Are we talking about Mensa-qualifiers or a lesser standard?

PiffleWiffleWoozle · 07/11/2022 22:25

What percentile is her IQ OP? That will help with suggestions of schools.

tadaaaa · 07/11/2022 23:23

But all this talk of Mensa qualification and IQ percentiles - really, what does it matter? Who actually cares whether or not a child is 'technically' Gifted with a capital G? We're talking about a child, at the end of the day - yes, perhaps an extremely bright one, but still a child. By all means, look for the school that you think is going to allow your child's intellect to thrive, and also one you think they're going to enjoy in other ways, but stop worrying so much about whether it has some of sort of 'gifted-friendly' stamp. If you pick a good school, you don't need that label imo.

HighRopes · 08/11/2022 07:47

Thanks Tadaaaa, really interesting to hear it from a teacher’s perspective.

On the IQ / Mensa issue, I suspect it’s the same thing as the CAT scores threads you see on this board fairly frequently. It’s about working out whether your DC would be part of an academic cohort or an outlier, and also whether it’s realistic to apply in the first place. Different parents want different things, of course, as some people think their DC will do better as a big fish in a small pond, while others are looking for a school with plenty of academic peers.

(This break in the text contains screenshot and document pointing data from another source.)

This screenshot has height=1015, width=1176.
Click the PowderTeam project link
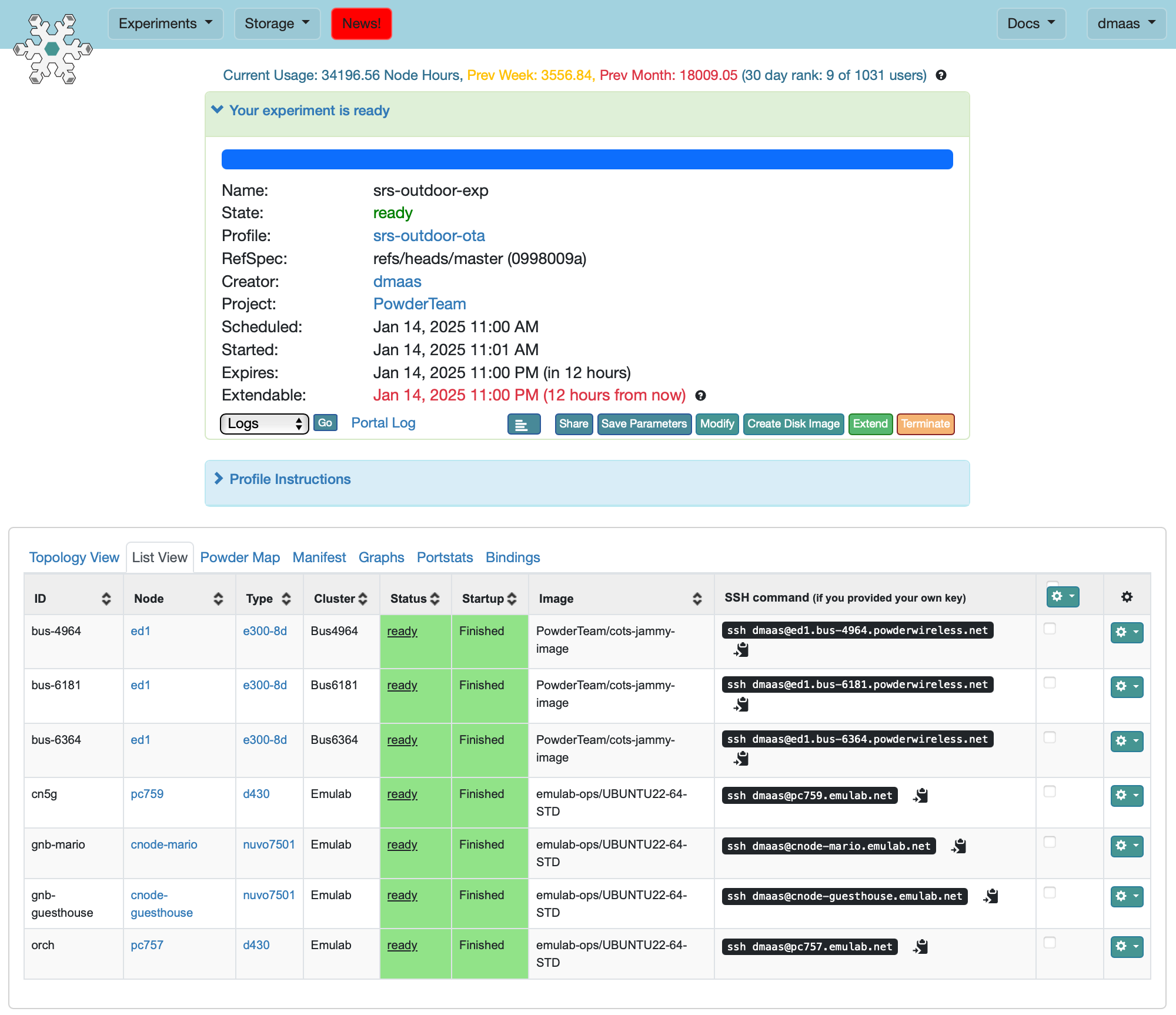(x=420, y=304)
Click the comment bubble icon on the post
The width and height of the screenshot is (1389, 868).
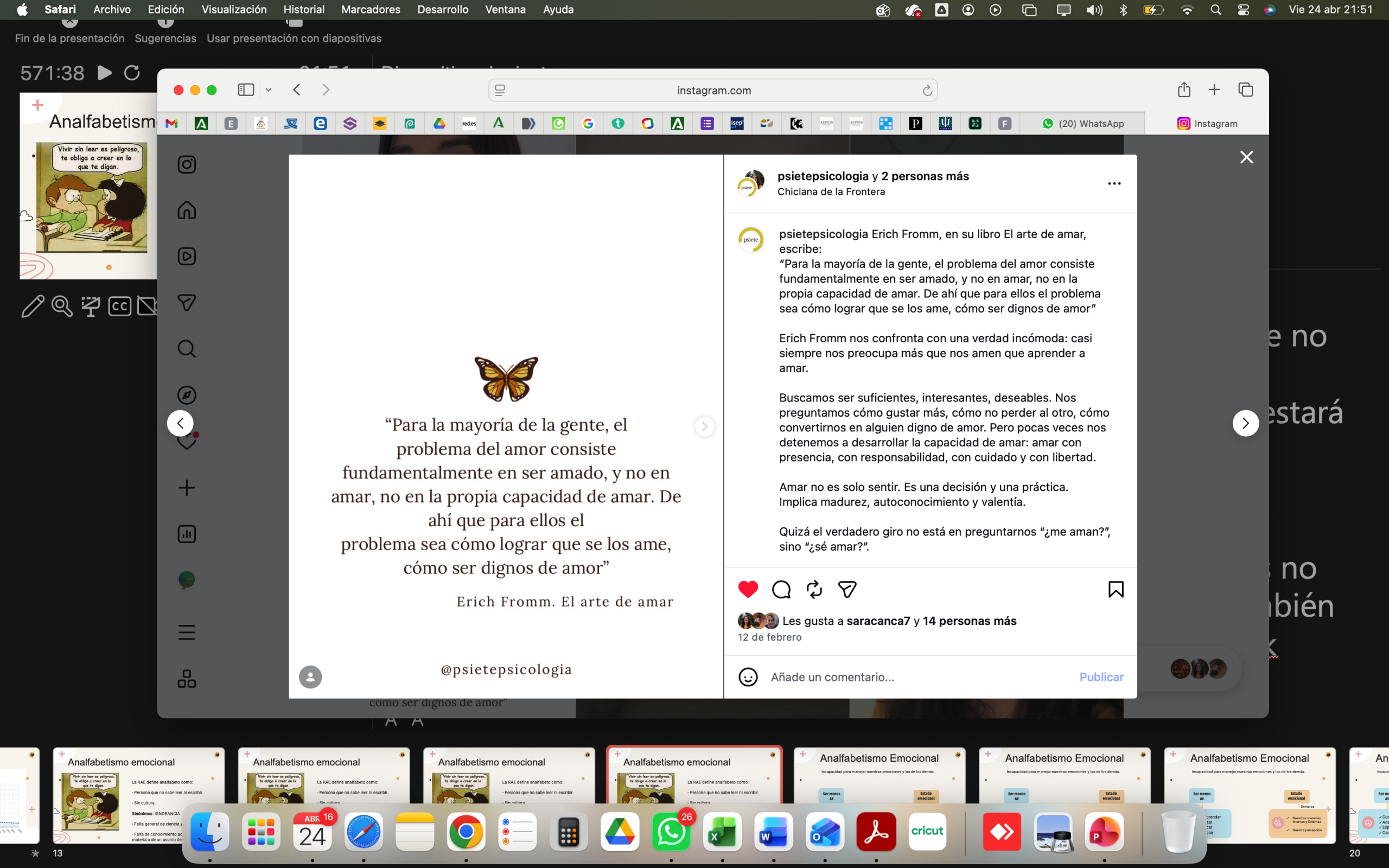click(x=781, y=589)

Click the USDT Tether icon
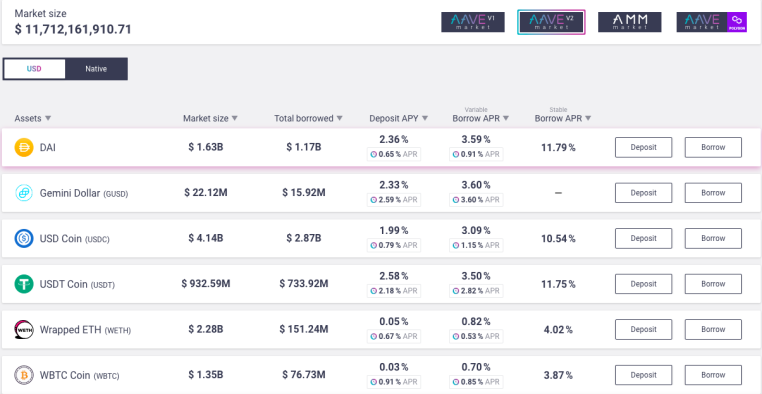coord(24,284)
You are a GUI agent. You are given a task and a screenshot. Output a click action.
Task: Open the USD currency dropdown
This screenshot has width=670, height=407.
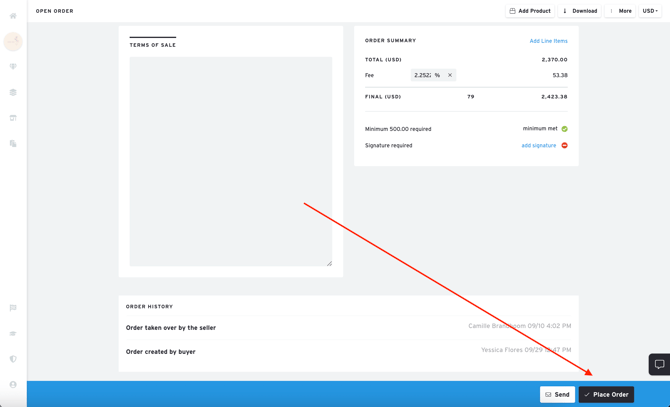(x=650, y=11)
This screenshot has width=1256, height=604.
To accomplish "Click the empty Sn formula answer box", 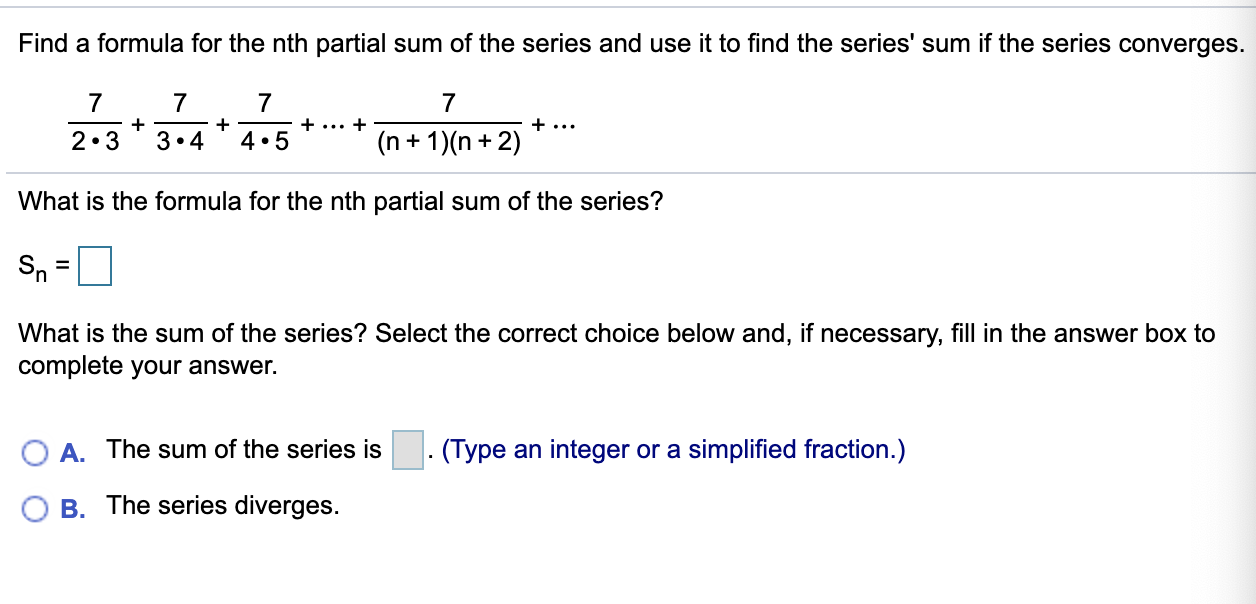I will click(x=96, y=265).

EmmaGrundyForPM · 08/11/2022 07:57

Look at the Stephen Perse in Cambridge which is NOT the same school as The Perse. The SP used to be called the Perse Girls but they started accepting boys a few years ago. However, it is very focused on girls, and your daughter will hopefully flourish.

My DS attended a local state school near Cambridge and was deemed to be Gifted at English and maths, the school were brilliant at stretching him. However, being Gifted at age 11, and loving English, didn't translate into the choices he made at A level (he did maths and sciences)

One advantage of Iiving in/near Cambridge is the access to a huge range of resources in the city. My kids have attended lectures by Nobel prize winning professors, been to most of the museums, seen countless plays in the myriad small theatres etc. There is so much on offer.